Depuis, mis à part un court intermède péquiste, le Québec est gouverné par le Parti libéral qui le façonne patiemment à son image. À l’échelle de notre histoire politique, c’est un très long règne. Indéniablement, ces quinze dernières années représentent une époque déterminante dans la trajectoire que nous suivons collectivement.

Pour revenir sur cette période, nous avons interrogé les Québécois au moyen d’un sondage Léger afin de voir ce qu’ils en ont retenu. 

Nous avons également mobilisé nos chroniqueuses et nos chroniqueurs. S’appuyant toutes et tous sur un vaste bagage d’expériences professionnelles, ayant parfois participé aux événements qu’ils nous aident aujourd’hui à comprendre, ils vous livrent leurs réflexions au sein d’une section Opinions élargie. De leur emplacement habituel, Richard Martineau, Michel Girard et Loïc Tassé se sont joints à l’exercice.

Point de vue libéral

Nous avons aussi fait nos devoirs pour que les principaux acteurs des dernières années au sein de la famille politique libérale aient l’occasion de s’exprimer.
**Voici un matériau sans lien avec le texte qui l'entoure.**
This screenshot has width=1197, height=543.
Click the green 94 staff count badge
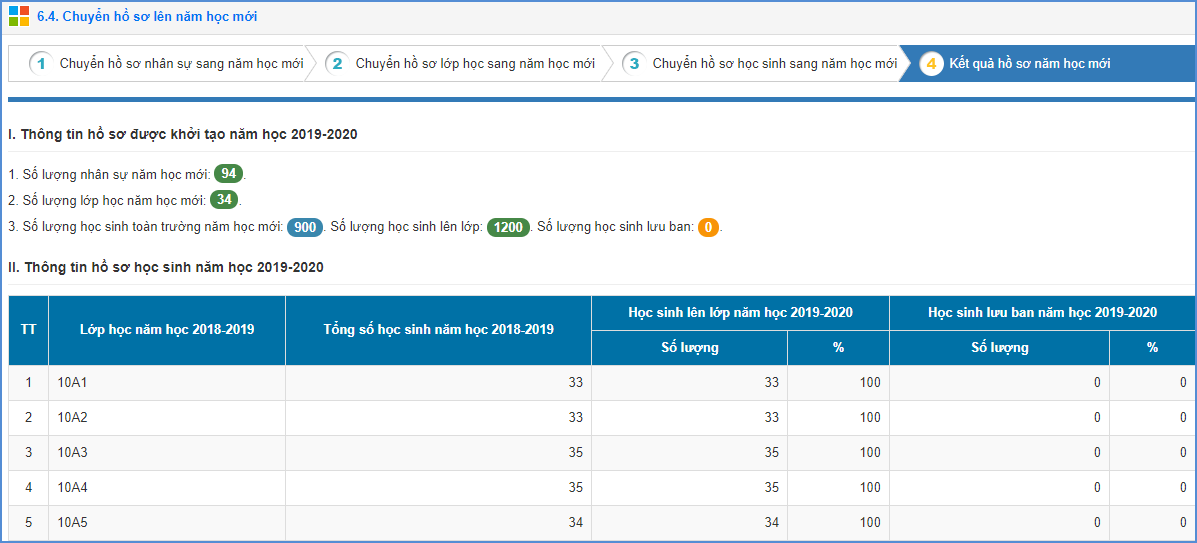[228, 173]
Nous avons tout d’abord contacté le premier ministre Jean Charest pour lui proposer une entrevue qui porterait exclusivement sur les réalisations de son gouvernement. Notre demande, répétée à plusieurs reprises, n’a pas reçu de réponse.

Nous avons aussi contacté plus d’une dizaine d’anciens ministres libéraux, parmi lesquels se trouvent tous les décideurs de premier plan des quinze dernières années, afin de solliciter des textes d’opinion de leur part.
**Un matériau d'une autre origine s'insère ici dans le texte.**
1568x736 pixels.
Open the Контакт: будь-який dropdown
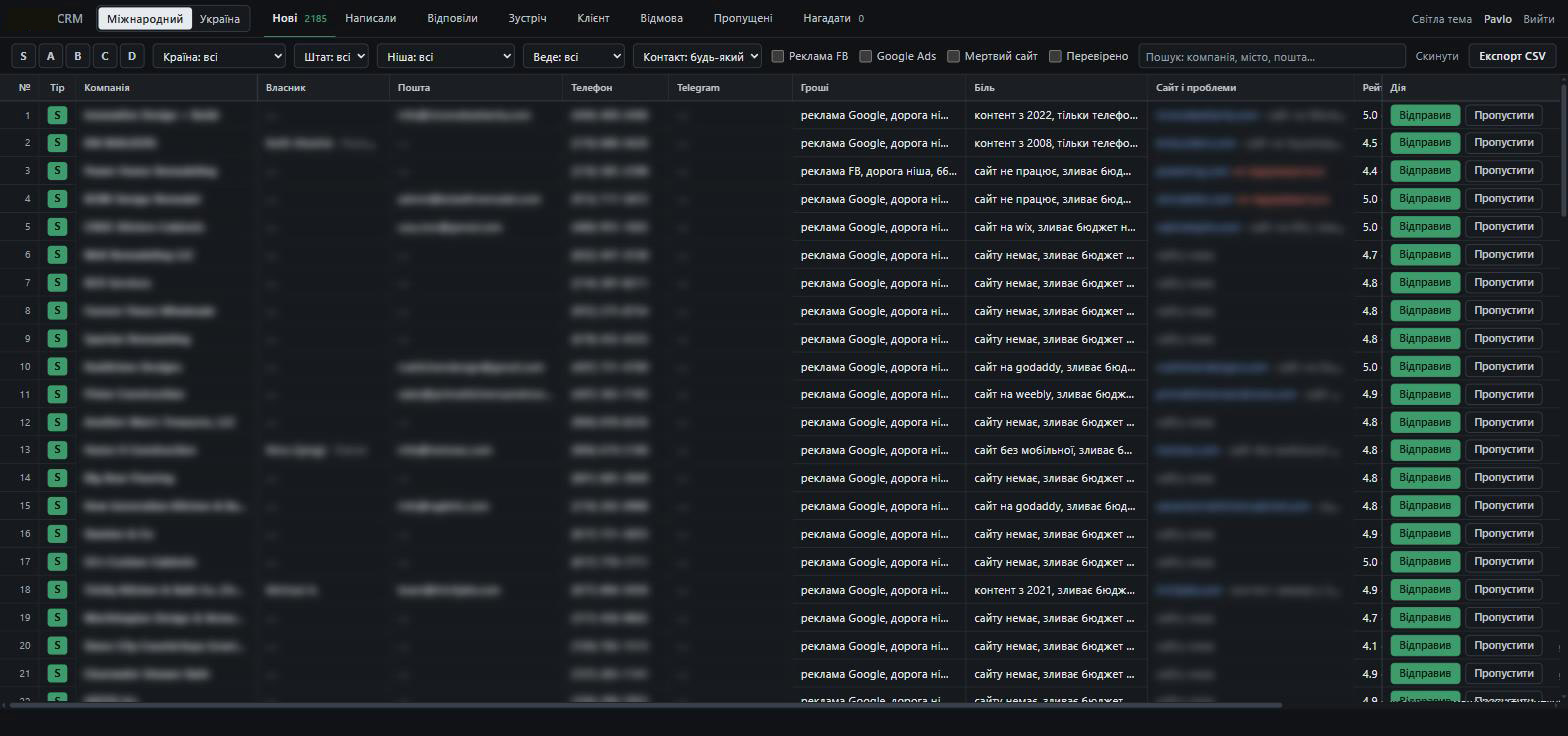click(x=697, y=56)
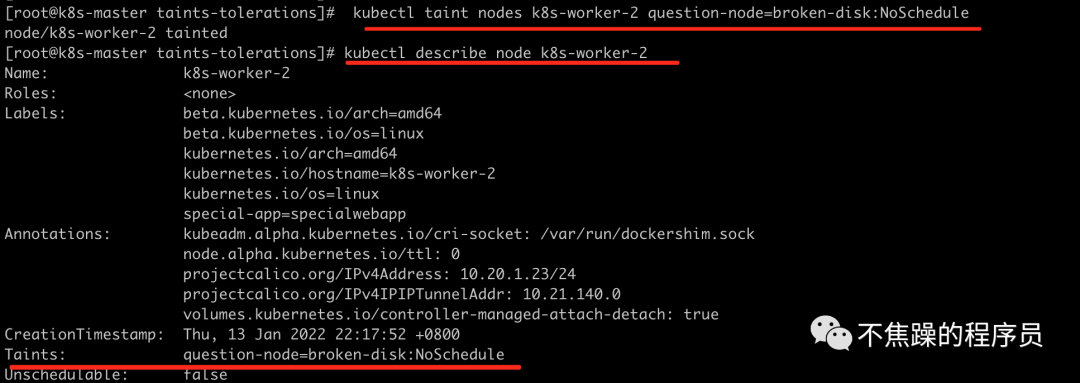1080x383 pixels.
Task: Click the WeChat logo watermark icon
Action: pyautogui.click(x=831, y=334)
Nous avons essuyé toute une série de refus. De façon très courtoise, évoquant pour la plupart des raisons tout à fait légitimes, ils ont néanmoins presque tous décliné notre invitation.

Nous nous sommes également adressés au cabinet du premier ministre Philippe Couillard afin de solliciter un texte d’un membre du gouvernement actuel, qui aurait ainsi pu partager avec nous la perspective de ceux qui sont toujours aux affaires. On nous a indiqué qu’on ne souhaitait pas participer à l’exercice.
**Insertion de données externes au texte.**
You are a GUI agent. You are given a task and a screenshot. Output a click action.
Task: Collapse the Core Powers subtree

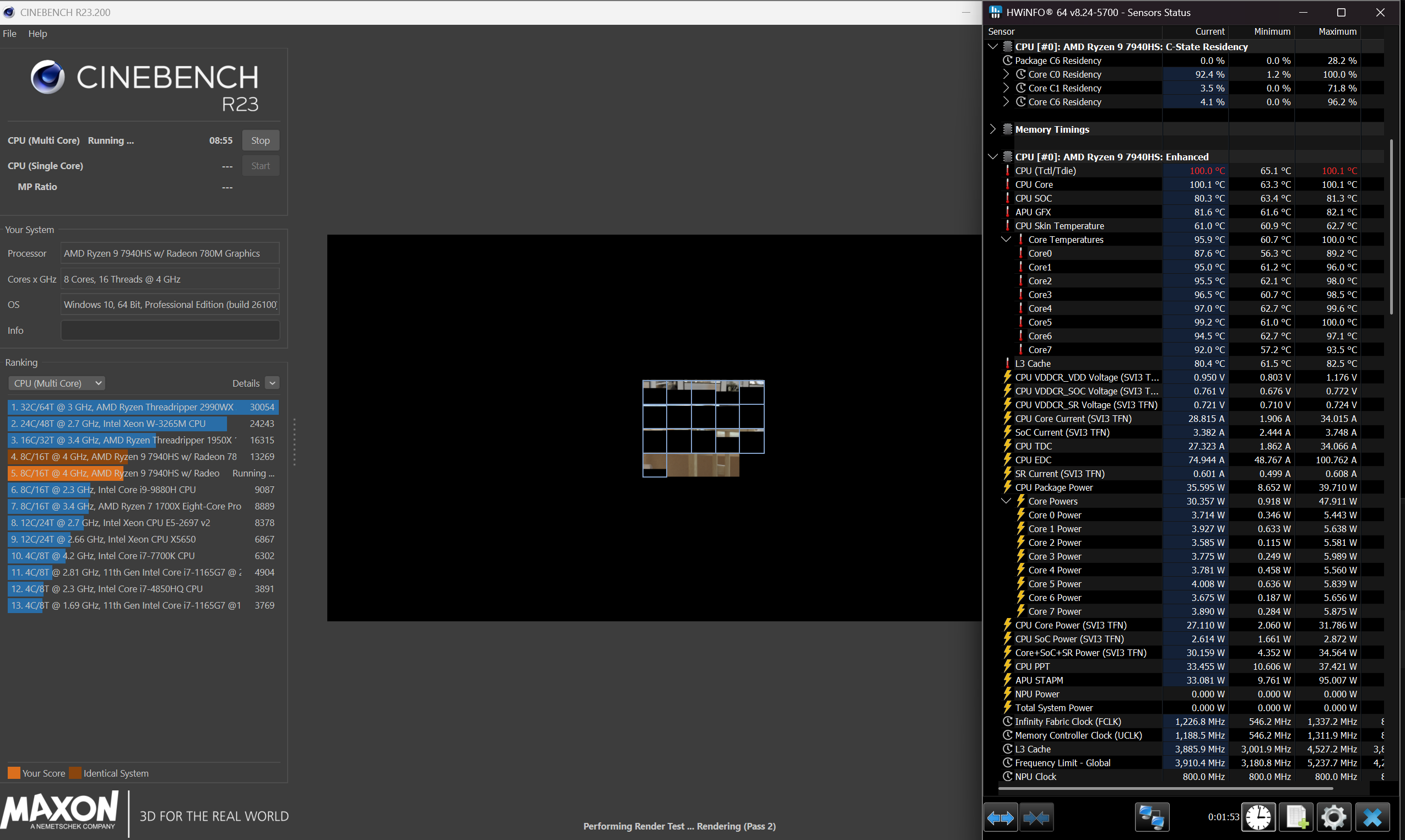(x=1006, y=501)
Un si faible empressement à vanter leurs réalisations, venant de gens qui ont pourtant participé au débat public depuis de nombreuses années, nous est apparu très surprenant, voire curieux. Nous considérons, comme entreprise de presse, qu’il est pertinent d’en informer nos lecteurs.

Écrire l’histoire

« L’histoire me sera indulgente, car j’ai l’intention de l’écrire », a dit un jour Winston­­­ Churchill qui, en plus de changer le cours de certains grands événements du XXe siècle, a littéralement rédigé de nombreux volumes pour en faire le compte-rendu. Cette phrase serait à méditer pour les libéraux.

S’ils ne participent pas à l’écriture du récit qui sera fait de leur contribution politique, en l’enrichissant de leurs perspectives, ils ne pourront se surprendre s’ils trouvent que justice ne leur est pas rendue. 

En attendant, chez lecteurs, nous vous souhaitons autant de plaisir à prendre connaissance de ce dossier que nous en avons eu à le préparer.